Via David de Ugarte and Lasindias.net, another provocative thesis:

(the original article has many links)

“The data on the Spanish economy is significant: the data on the balance of payments and the strength of the export sector can only be explained by an rise in productivity with an effect that is equal to or greater than a substantial drop in salaries.

So, the question is why capital flowed from a business community that was more and more productive to speculative bubbles, bringing the overall economy to what many predict will be a point of no return.

The fact is that Spain and Italy concentrate their agrarian, industrial, and service productivity on medium and small-scale businesses. These businesses have made up for the increase in labor costs with ongoing technological adaption and process improvements, but precisely because they’ve done it well, they’ve been extremely efficient in their investment. There haven’t been any quick bucks made or major leveraging in the small and medium business sector. Its capitalization has been funded with working capital (which makes them very sensitive to banks “closing the spigot”).

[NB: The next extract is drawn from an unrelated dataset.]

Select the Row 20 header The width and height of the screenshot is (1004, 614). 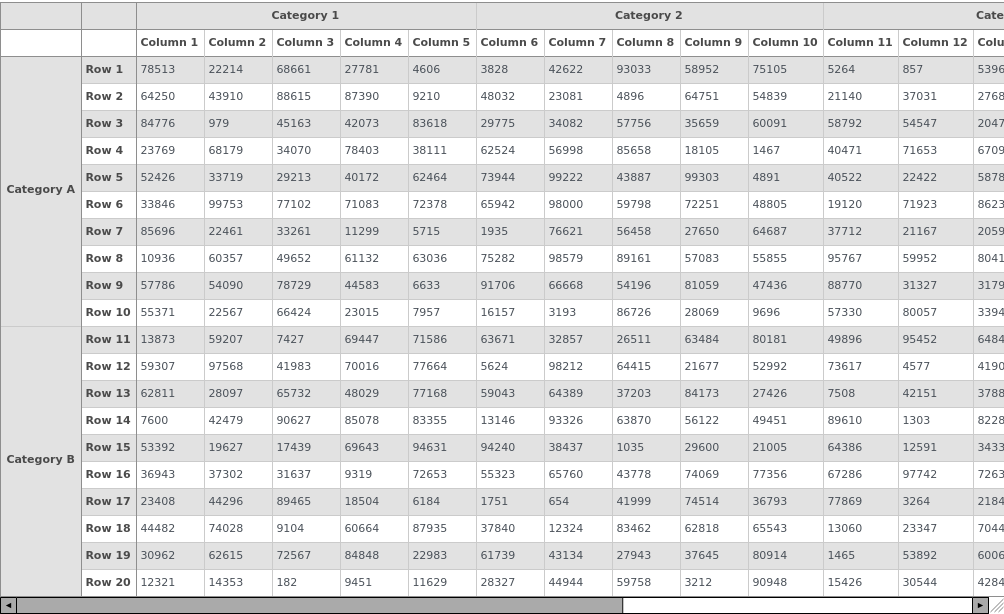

But capital needs an exuberance that SMEs don’t offer, which is to say, it needs a scale that the little guys don’t have. It could only be intuited in the world of “the small,” as capital speculated on the creation of technological businesses that showed signs of scaling up and “cornering” massive markets. But as the data from capital-risk funds show, it didn’t work out: scaling those investment exchanges can only be done by eroding profitability almost down to the level of interest rates.

Capital in Spain, precisely because of the rapid and sustained productive development of the economic fabric, “had no place in production,” and because of that, foreign capital soon realized that it was gradually being reduced, and had been since the beginning of the decade. The only way forward was profits ensured by the artificial generation of scarcity. And for that, there was nothing better than urban planning that “assured” revaluation through the complicity of some perpetually underfunded municipalities. To maintain urban investments, they declared less land to be developable than was in demand at already artificially inflated prices. The State and the banks played along. And we won’t even talk about savings and loans, where they overlap. And that’s how capital, which dripped into the productive business community, gushed into the property bubble… just as, at the global level, it reinforced legislation on intellectual property, recentralized the Internet, and drove an asymmetric globalization: to capture huge economic rents to satisfy the needs of risk preferences divorced from the productive system and development.
Conclusions

Background data on the Spanish economy, even more than banking data on the crisis with all those toxic property assets, shows how, behind the crisis, there hides the inadequacy of the financial system to finding an ever-smaller optimum scale. Every rethinking, every alternative, has to begin with a refocusing in the short term on highly productive small and medium businesses, the Grand Alliance which will allow the dissipation of rents to materialize, and in the long term on the perspective of transitioning towards a P2P mode of production.”